Comment expliquer l’immense succès international d’un roman espagnol paru en 1605 et 1615, traduit en 140 langues, qui a inspiré des musiciens, des chorégraphes et d’innombrables peintres et illustrateurs ?
Don Quichotte, personnage individualiste, tragi-comique, est en quête d’un monde qui n’existe plus : la réalité prosaïque fait obstacle à la force de ses utopies. Mais cet anti-héros transcende son époque car il est porteur de valeurs universelles de générosité, de courtoisie, de hardiesse: il incarne la vie sous forme d’une lutte entre le réel et l’idéal.
De Gustave Doré à Gérard Garouste, et jusqu’à la dernière performance d’Abraham Poincheval, les artistes ont interprété toutes les facettes de cette figure mythique, que nous découvrirons ensemble… avant que le MUCEM, d’octobre 2025 à mars 2026, ne lui consacre une exposition intitulée « histoire de fou, histoire d’en rire« .
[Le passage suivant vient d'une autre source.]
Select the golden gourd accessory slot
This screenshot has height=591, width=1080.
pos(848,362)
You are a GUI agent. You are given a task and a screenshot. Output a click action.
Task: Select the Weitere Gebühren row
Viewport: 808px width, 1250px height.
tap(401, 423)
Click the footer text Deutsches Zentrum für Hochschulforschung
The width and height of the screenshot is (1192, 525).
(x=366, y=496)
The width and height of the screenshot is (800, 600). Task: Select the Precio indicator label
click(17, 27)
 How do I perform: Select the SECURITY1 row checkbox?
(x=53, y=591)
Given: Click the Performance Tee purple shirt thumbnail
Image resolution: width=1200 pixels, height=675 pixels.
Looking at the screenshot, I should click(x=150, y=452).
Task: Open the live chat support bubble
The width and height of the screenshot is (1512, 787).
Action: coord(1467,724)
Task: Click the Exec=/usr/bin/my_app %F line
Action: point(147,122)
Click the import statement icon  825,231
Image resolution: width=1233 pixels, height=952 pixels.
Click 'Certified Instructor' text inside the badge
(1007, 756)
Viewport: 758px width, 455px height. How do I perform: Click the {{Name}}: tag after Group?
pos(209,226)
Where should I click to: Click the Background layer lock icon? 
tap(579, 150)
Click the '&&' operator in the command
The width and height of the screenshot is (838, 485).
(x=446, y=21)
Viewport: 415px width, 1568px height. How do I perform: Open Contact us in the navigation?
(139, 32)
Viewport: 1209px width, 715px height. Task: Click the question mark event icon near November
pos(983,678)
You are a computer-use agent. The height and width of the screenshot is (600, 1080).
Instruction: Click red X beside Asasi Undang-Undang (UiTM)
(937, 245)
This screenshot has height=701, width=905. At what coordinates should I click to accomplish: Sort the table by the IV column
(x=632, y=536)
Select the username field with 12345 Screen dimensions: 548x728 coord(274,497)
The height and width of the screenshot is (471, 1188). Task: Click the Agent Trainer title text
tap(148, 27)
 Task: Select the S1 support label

Intervenante : Agnes Ghenassia
Le roman Don Quichotte
Dans un village de la Manche, dont l’auteur ne veut pas dire le nom, un vieux garçon frisant la cinquantaine, vivant seul, entouré de sa nièce et d’une gouvernante, Alonso Quijana, à l’instar du héros de chevalerie dont il est un lecteur éperdu, décide de devenir chevalier errant sous le nom de Don Quichotte de la Mancha. Il fourbit ses armes et baptise son vieux cheval du nom de Rossinante. Mais un chevalier errant sans amour est un arbre sans feuilles et sans fruit. Il choisit une fille de laboureur dans un village voisin, Aldonsa Lorenzo, qu’il rebaptise Dulcinée de Toboso, son village. Première sortie, armé de pied en cap. Il se propose de se faire nommer chevalier par le premier qu’il rencontrerait. Après une chaude journée de juillet, il arrive à une taverne qu’il prend pour un château. Les deux filles de joie qui s’y trouvent et le tavernier se prêtent au jeu et, au matin, le sacrent chevalier en lui donnant l’accolade et un coup du plat de son épée.
Don Quichotte et les arts plastiques
Dans l’incroyable richesse de ce roman, les peintres n’occupent que trois petits paragraphes et sont ridiculisés. Ce sont des barbouilleurs ou des paresseux. Pourtant, le personnage de Don Quichotte et ses aventures n’ont cessé d’inspirer les artistes, au point que sa silhouette sur son cheval Rossinante et celle de son écuyer Sancho Panza sur un âne sont immédiatement reconnaissables dans le monde entier.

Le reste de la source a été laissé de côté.